Eu que já tive tudo, agora nem posso dizer que esta pequena cela de
monja me pertence. Apenas preencho parte do seu reduzido espaço enquanto meu
genro, o frágil, pequenino, achacoso e pálido rei de Castela o desejar. Não é a
minha casa. Deixei de ter casa e aqui, eu que sempre detestei a cidade de
Lisboa pela crueza injusta com que me tratou, recordo-a com saudade, e aos seus
Paços, que frequentei, onde vivi, amei, e decidi algumas coisas do meu destino.
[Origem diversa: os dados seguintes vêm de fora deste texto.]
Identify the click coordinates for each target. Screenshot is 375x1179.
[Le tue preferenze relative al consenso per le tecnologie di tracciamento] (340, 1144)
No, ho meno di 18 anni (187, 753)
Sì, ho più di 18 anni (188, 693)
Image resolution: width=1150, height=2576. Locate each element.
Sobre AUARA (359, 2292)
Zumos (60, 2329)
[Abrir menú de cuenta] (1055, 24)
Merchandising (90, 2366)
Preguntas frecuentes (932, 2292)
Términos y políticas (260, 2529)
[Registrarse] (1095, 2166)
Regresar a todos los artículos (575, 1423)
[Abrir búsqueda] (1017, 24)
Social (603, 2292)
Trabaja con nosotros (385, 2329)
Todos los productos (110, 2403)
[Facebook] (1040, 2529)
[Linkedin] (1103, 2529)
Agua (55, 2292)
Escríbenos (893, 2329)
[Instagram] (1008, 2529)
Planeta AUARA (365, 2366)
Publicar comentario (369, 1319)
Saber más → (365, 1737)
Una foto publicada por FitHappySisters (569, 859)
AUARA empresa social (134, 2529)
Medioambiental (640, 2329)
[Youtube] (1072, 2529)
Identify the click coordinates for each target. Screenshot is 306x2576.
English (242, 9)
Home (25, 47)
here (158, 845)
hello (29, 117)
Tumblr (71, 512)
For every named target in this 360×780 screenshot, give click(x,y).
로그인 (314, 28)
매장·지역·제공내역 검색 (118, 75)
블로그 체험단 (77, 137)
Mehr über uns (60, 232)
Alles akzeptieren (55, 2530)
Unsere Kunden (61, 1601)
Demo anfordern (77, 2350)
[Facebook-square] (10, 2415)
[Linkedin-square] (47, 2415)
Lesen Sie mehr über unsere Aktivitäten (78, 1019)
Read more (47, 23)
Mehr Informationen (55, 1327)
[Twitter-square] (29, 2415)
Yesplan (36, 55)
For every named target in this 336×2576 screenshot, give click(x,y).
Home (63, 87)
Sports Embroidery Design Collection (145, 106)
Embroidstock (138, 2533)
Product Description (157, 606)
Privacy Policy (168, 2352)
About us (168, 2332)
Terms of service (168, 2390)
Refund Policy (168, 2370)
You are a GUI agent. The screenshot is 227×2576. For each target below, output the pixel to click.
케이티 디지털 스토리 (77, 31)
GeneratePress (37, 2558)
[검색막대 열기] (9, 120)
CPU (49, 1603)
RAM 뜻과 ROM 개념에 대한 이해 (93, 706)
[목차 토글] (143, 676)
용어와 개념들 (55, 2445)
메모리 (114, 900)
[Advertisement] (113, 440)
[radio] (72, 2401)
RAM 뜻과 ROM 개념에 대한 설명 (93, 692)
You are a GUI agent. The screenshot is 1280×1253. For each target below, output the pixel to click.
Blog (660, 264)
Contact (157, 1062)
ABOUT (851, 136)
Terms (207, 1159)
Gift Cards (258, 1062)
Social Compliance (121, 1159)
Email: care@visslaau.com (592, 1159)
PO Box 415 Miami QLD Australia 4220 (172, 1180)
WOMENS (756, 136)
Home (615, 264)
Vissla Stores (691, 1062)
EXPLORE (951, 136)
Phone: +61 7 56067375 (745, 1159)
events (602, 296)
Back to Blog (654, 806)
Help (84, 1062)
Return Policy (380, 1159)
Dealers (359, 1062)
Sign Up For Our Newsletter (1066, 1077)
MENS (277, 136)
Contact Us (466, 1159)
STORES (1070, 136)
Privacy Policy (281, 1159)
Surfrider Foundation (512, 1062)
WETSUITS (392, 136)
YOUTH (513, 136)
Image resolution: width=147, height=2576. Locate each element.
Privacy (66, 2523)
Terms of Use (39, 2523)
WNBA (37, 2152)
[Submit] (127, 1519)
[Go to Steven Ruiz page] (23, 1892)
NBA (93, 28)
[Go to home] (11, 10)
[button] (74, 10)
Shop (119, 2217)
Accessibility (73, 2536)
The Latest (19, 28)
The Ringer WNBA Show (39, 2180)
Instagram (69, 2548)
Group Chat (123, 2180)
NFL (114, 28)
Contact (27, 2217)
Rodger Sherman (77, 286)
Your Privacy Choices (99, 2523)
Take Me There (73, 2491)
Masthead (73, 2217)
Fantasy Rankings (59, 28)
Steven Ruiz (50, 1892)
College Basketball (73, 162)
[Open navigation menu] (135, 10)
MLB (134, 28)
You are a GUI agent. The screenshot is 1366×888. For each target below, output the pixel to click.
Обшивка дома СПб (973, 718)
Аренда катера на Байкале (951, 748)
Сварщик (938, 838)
Embora me sentisse melhor em Alenquer, em Évora, em Coimbra, em Santarém, aqui
nem sempre, recordo Lisboa, os Paços a par de São Martinho onde pela
primeira vez falei com Fernando. Por
lá ficou certamente algum resquício da minha antiga presença, do meu sentir,
dos meus sonhos porque as casas contêm algo da nossa alma, do nosso cheiro, das
nossas virtudes e defeitos, porque pertencemos a elas, nos refugiamos dentro
das suas paredes, no abrigo de seus braços maternais.
Não vou chegar a velha e sinto-me feliz por isso. Os velhos, geralmente,
tornam-se egoístas, daquela espécie de egoísmo que é maleita, insensíveis, como
se a sua alma, ao longo do caminho que os anos traçaram, tivesse perdido a
qualidade divina, a sua origem celeste. Não são todos, perdoai-me, frei
Juan, vós que já sois avançado em idade!, mas prometi a mim própria ser sincera
e honesta, no entanto a grande parte deles é assim. Sei que não vou chegar a velha.
Vede como eu estou, débil, esgotada, perdido o fogo do meu olhar que tantos
homens admiraram. Ontem, descobri três cabelos brancos na minha fronte, como se
tivessem, de repente, nascido durante a noite. Sei que não vou chegar a velha e
agora que também percorri um caminho endurecido por escolhos e vicissitudes,
por ódios terríveis e mesquinharias, sinto-me feliz e liberta por poder olhá-lo
de frente, sem subterfúgios, na posse integral das minhas faculdades,
imensamente consciente do que resta do meu destino à face de Deus e dos homens.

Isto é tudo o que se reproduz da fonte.